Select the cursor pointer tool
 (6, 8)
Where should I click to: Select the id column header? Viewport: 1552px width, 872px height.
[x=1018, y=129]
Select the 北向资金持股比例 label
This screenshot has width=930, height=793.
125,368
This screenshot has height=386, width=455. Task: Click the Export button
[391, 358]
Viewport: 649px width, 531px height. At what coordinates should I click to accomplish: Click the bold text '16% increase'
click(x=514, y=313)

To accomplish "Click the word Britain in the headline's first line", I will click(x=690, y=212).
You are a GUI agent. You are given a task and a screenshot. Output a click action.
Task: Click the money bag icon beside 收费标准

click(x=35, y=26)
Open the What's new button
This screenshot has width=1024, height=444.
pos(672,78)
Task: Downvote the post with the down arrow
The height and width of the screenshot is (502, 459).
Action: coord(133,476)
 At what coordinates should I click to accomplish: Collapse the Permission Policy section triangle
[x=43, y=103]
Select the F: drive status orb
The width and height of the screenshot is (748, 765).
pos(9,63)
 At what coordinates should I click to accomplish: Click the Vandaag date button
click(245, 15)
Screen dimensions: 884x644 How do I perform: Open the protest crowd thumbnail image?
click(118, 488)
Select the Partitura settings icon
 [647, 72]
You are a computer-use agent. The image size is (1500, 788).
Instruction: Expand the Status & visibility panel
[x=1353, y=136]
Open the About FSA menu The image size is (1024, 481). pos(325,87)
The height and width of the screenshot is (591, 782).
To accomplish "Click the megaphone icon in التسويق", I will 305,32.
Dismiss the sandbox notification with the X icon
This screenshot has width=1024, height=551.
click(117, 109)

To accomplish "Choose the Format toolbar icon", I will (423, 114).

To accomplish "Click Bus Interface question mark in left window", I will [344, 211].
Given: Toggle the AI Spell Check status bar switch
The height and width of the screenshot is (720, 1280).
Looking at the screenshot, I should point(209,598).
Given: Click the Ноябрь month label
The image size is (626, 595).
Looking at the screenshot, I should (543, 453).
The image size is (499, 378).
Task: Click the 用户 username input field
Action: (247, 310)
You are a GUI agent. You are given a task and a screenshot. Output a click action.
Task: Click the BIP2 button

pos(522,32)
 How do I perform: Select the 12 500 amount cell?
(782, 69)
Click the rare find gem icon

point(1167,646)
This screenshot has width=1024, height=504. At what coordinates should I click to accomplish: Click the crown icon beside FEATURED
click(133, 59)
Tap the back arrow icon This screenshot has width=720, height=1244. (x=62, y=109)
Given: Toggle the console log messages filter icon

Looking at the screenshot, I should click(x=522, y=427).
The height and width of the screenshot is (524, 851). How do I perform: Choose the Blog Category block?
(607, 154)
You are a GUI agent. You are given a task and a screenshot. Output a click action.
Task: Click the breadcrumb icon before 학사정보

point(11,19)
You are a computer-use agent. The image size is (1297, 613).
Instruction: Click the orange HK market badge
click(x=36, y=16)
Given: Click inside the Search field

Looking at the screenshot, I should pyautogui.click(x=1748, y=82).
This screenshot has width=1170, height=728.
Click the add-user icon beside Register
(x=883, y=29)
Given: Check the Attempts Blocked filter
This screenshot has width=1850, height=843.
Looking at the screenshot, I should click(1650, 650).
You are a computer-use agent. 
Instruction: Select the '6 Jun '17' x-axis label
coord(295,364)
====
**Your assignment:**
Read through the entries and copy each line in which "computer" appears.

**Exercise output:**
You are a computer-use agent. The image size is (1500, 788).
You are a computer-use agent. The image size is (1297, 613).
You are a computer-use agent. 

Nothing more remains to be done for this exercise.